Let me tell you my friends – there is nothing functional nor is there anything stable (and therefore, there is nothing beneficial) to turning yourself into a wobbly stack of joints like a human Jenga. If supporting and stabilizing your own bodyweight in itself is too difficult, then you are training your balance and therefore working on a probably useless exercise.
A VERY common misuse of fitness terminology I hear and read very often is the use of the terms “balance” and “stability” interchangeably, as if they were synonyms. Balance and stability are not synonyms in the dictionary, and they are surely not synonyms with regard to exercise and training.
In terms of balance and its relation to fitness, many exercisers (and again, sadly many trainers) train balance when they think they’re training stability. Balance, from an exercise stand point, is simply the ability to stay upright and/or not to fall. Many exercisers who possess great balance, as a result, can perform some pretty impressive tasks. Many of these exercises, although impressive in their execution, are generally useless and sometimes dangerous – and they certainly aren’t “functional” at all. A good friend and fellow trainer of mine refers to them as “stupid trainer tricks”. They may look cool, but they aren’t going to get you to your goals any faster.




The picture above is a good example. The guy squatting obviously has very impressive balance. He has a skill that probably 99.99% of the population cannot do. I’ve been around gyms for a very long time, and I’ve never met anyone who could do a full squat on a stability ball with a loaded Olympic barbell.

And if I tried, I might be able to think of someone dumber – but I can’t right now.

That is a movement that is a) dangerous and b) holds zero benefit from a bio-mechanical standpoint.
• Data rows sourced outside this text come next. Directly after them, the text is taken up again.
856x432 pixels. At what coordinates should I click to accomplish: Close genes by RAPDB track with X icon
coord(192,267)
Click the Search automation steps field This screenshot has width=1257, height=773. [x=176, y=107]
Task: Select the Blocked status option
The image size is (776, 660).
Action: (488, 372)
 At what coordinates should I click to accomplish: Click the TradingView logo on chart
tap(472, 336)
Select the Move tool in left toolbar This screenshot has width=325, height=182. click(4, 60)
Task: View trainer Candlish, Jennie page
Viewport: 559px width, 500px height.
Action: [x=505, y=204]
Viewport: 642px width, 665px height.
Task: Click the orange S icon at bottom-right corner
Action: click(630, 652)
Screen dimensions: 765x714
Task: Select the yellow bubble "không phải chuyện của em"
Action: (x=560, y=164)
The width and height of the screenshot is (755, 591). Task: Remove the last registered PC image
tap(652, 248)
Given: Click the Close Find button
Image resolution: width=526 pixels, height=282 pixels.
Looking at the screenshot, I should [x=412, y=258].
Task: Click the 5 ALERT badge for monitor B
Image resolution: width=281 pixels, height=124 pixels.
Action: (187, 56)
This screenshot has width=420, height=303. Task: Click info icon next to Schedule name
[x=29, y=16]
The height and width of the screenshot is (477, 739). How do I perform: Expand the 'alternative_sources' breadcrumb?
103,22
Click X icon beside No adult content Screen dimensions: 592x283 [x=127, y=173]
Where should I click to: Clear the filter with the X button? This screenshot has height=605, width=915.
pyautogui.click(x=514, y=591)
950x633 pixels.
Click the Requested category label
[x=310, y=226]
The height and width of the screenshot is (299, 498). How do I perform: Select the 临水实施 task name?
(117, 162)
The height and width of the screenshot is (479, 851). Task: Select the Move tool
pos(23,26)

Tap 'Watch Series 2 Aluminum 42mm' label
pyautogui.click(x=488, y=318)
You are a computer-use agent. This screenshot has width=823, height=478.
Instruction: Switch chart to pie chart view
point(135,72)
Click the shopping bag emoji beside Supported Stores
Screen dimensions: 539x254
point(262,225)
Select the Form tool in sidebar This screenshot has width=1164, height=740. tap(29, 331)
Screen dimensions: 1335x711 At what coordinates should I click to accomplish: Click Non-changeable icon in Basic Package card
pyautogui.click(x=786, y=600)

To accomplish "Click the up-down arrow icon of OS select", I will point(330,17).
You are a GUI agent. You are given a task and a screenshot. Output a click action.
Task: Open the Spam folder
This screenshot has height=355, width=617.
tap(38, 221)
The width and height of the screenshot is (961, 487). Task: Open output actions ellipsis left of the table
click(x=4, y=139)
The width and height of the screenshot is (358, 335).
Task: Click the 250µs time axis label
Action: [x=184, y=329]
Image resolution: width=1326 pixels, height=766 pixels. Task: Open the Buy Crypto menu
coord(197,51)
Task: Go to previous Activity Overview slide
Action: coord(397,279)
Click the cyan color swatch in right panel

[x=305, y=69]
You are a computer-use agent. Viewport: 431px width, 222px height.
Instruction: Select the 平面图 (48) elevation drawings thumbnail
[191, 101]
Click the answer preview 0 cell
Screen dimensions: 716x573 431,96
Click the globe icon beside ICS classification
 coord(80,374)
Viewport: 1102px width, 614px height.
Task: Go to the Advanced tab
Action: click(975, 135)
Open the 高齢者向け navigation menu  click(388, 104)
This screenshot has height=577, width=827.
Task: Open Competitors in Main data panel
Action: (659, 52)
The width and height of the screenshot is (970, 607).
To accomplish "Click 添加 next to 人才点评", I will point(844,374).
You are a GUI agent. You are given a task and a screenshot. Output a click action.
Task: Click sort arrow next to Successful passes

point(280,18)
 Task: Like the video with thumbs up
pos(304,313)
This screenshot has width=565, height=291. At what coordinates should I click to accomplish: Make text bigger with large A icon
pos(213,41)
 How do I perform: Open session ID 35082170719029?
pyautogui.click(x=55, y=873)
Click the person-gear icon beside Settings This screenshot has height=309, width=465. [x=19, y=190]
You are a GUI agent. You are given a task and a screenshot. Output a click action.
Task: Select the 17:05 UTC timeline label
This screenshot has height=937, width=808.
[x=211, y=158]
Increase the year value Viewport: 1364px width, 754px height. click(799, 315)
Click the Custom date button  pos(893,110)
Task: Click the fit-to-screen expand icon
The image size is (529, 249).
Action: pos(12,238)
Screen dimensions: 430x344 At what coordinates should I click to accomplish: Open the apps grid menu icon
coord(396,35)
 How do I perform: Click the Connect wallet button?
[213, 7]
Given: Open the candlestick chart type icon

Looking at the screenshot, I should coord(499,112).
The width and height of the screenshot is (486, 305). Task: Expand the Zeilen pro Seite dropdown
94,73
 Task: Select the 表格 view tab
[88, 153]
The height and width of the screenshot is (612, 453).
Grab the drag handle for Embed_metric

Which is the issue in a nutshell when it comes to balance training: A movement like this has NO BENEFIT for the exerciser. Add in the risk factor and you have a very bad idea.
He is not stronger as a result. He is not more stable. He is not more flexible. No research has ever supported that he would be any of these things and common sense backs up that research.
The only way this would benefit him is if he went somewhere in life or competed in some sport where everting the ankles while performing on an uneven round surface were necessary.
I’ll be awaiting your emails telling me where this situation occurs.
Whoops...spoke too soon. This woman and her trainer may be bigger jackasses than that guy and his trainer:

Stability, on the other hand is CRUCIAL to train regardless of what your goals are. Improving your stability from an exercise standpoint has limitless benefits to exercisers of all levels. A body builder will be able to move heavier weight. An athlete will be faster. A senior citizen will be less likely to have knee pain.

This is simply because they can support more weight, and prevent motion where it’s supposed to be prevented, and therefore generate motion where it needs to be generated. A stable base is like the supporting columns on your house: They are as stable as can be and therefore can support the weight of your home. Can you imagine if those support beams were Jengas?!?!

Think of an Olympic power lifter: Would he be able to move more weight or less if his shoulder joint remained firmly in his shoulder socket (i.e. more stable)?

Think of an NBA player: Would he be able to jump higher if his knees didn’t crash together every time he squatted?

You can’t shoot a cannon from a canoe my friends – you need a stable supportive base to produce any force at all when exercising.

If you are more stable, you can move weight more efficiently. Whether that weight is a dumb bell or your own bodyweight is irrelevant – it will get you closer to your goals regardless of what they are.

Training stability and how to see improvements therein is a far more complex discussion whose depth and breadth far exceed the time and space that we have here. However, here are some pointers when trying to perform stability training:

1. If you can’t do it on both feet (or hands) on solid ground, doing it on a piece of balance equipment is a waste of time. Make sure you are 100% stable with good posture when you’re supported first – then look to progress.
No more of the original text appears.